● EXCERPTED PASSAGE
***

The distribution and origin of meends in the Forest of Dean

There have been several interpretations of the origin of meend. The most current and now widely accepted is that to be found in Smith’s “Place-Names of Gloucestershire” (1964).
[...] He considered that meend is derived from Old Welsh ‘minid’, meaning mountain’, and was rendered as munede during the medieval period, eventually occurring as meend through a variety of post-medieval forms such as myne and meene.
It has cognate forms along the Welsh Marches and in Wales as Mynydd.

It came to be used to define an area of open space, often associated with the royal forest.

***

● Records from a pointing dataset
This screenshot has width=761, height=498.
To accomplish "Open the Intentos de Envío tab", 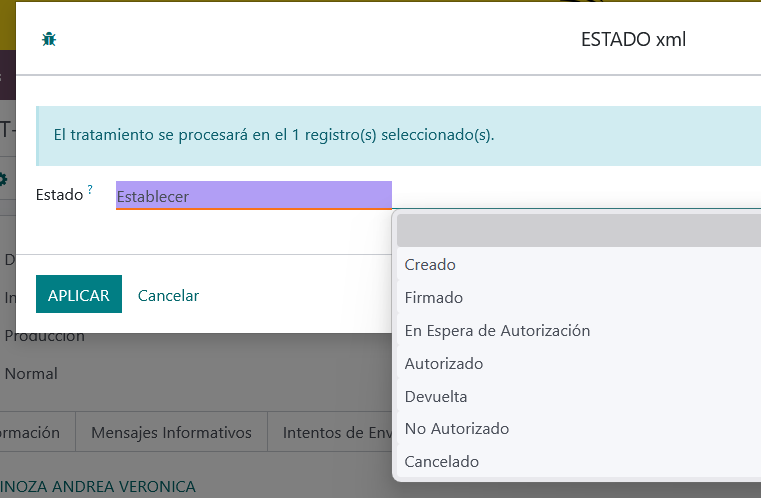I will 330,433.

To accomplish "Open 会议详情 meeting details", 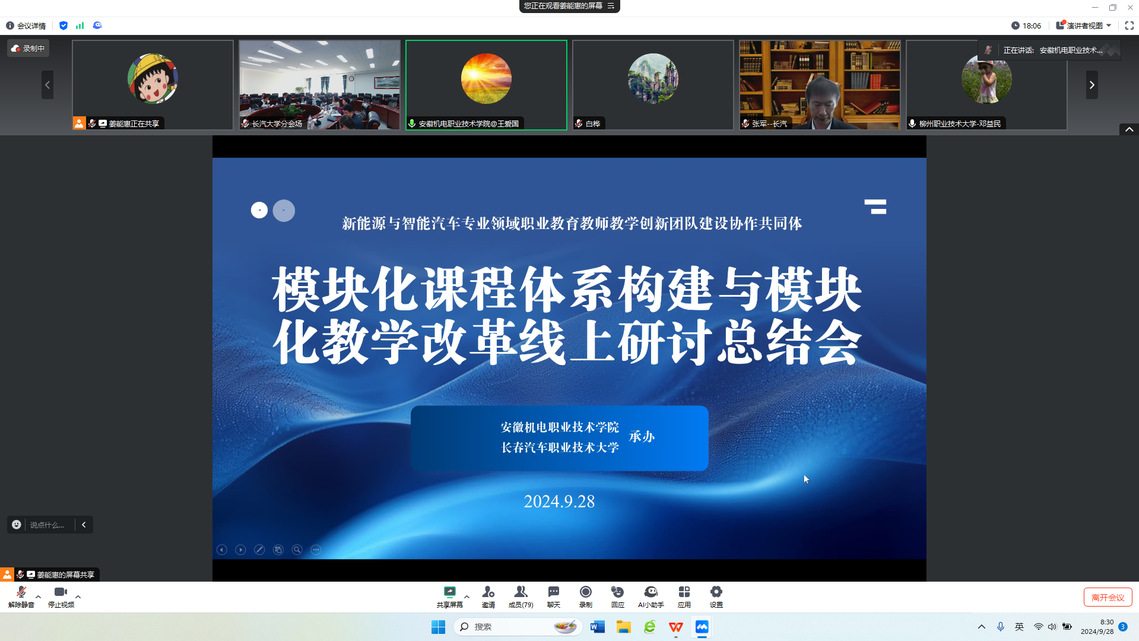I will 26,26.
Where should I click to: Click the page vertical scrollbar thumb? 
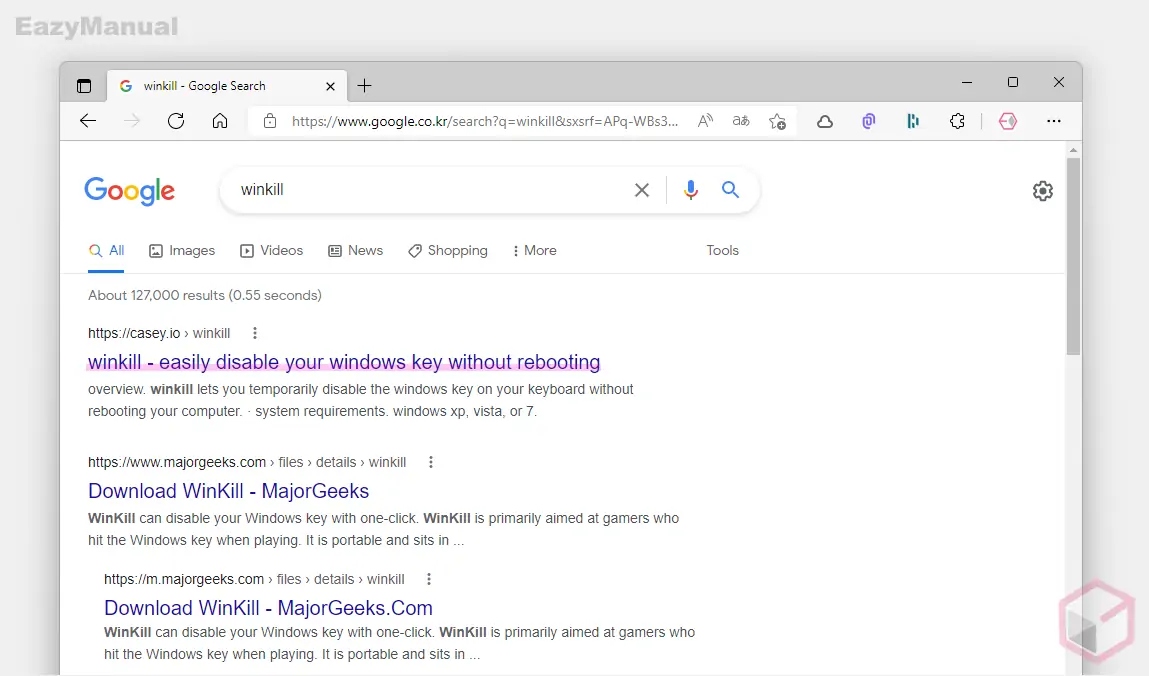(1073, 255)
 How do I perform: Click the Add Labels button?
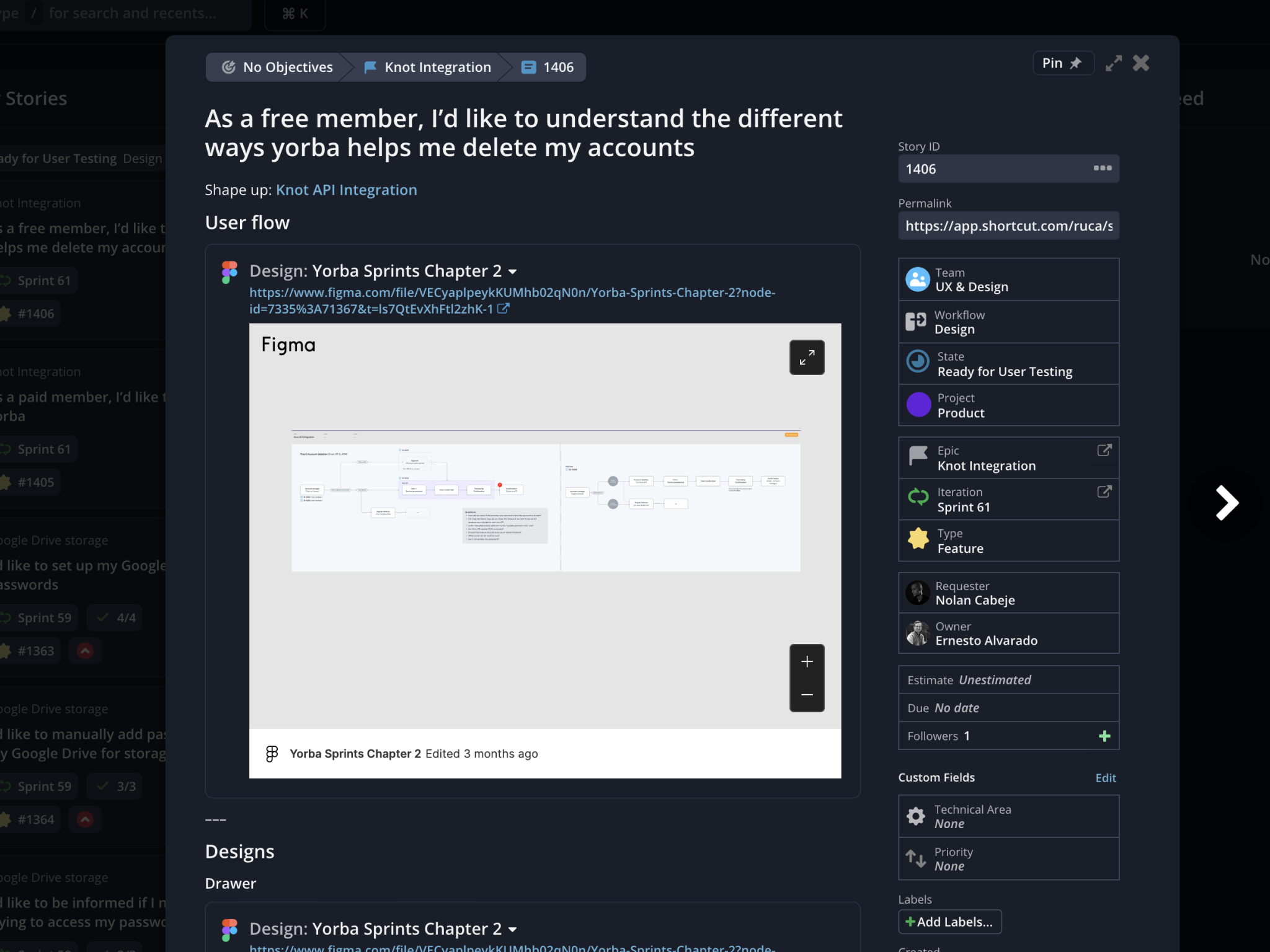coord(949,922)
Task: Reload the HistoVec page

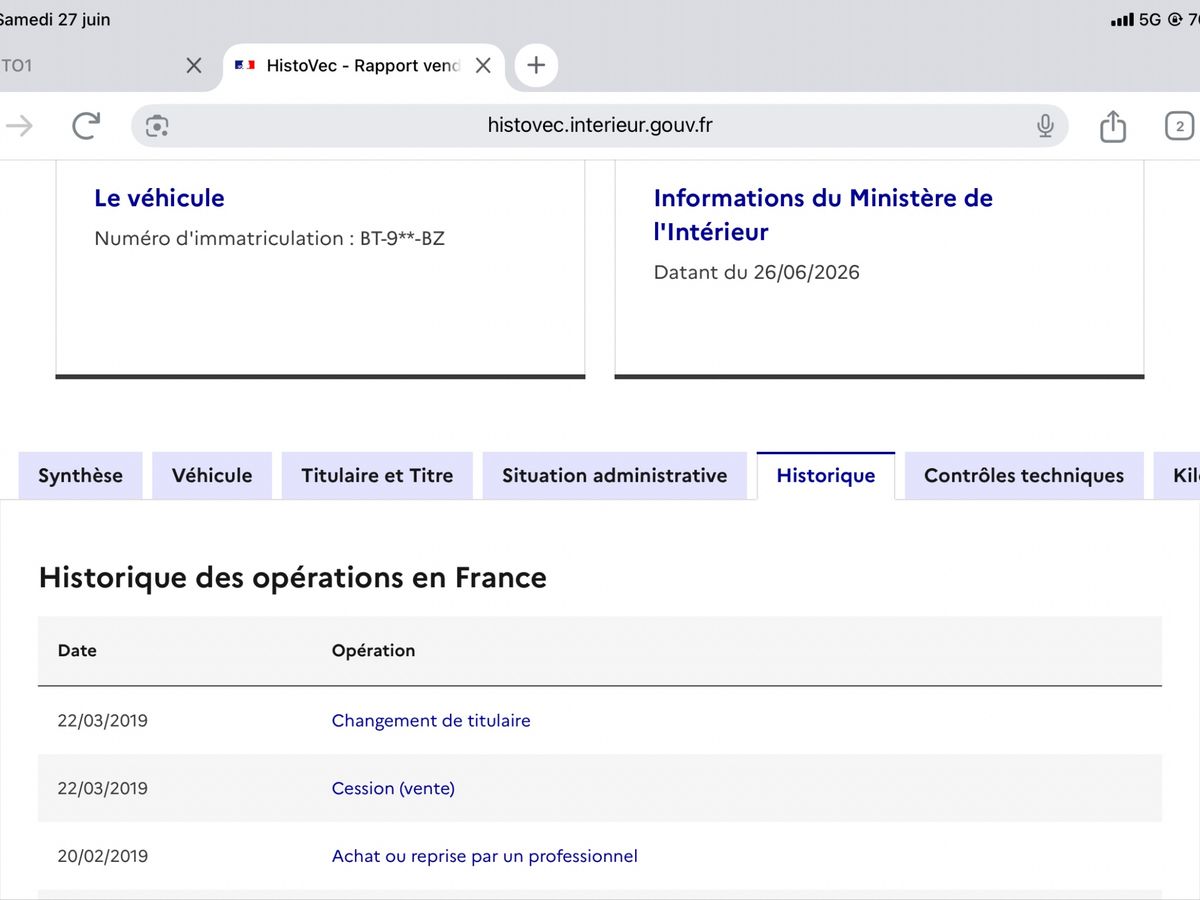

***

● REQUIRED TASK A
In the passage on meends in the Forest of Dean, what does the Old Welsh word 'minid' mean?
● REQUIRED TASK B
Using the passage on meends, explain how the Old Welsh 'minid' came to appear as meend.
● REQUIRED TASK C
Summarize the passage on meends in two sentences.

● FINAL ANSWER A
It means "mountain."

● FINAL ANSWER B
In the medieval period 'minid' was rendered as munede. It then passed through post-medieval forms such as myne and meene before eventually occurring as meend.

● FINAL ANSWER C
The most widely accepted account of meend's origin, in Smith's "Place-Names of Gloucestershire" (1964), derives it from Old Welsh 'minid', meaning mountain, through forms such as munede, myne and meene, with cognates like Mynydd along the Welsh Marches and in Wales. The word came to define an area of open space, often associated with the royal forest.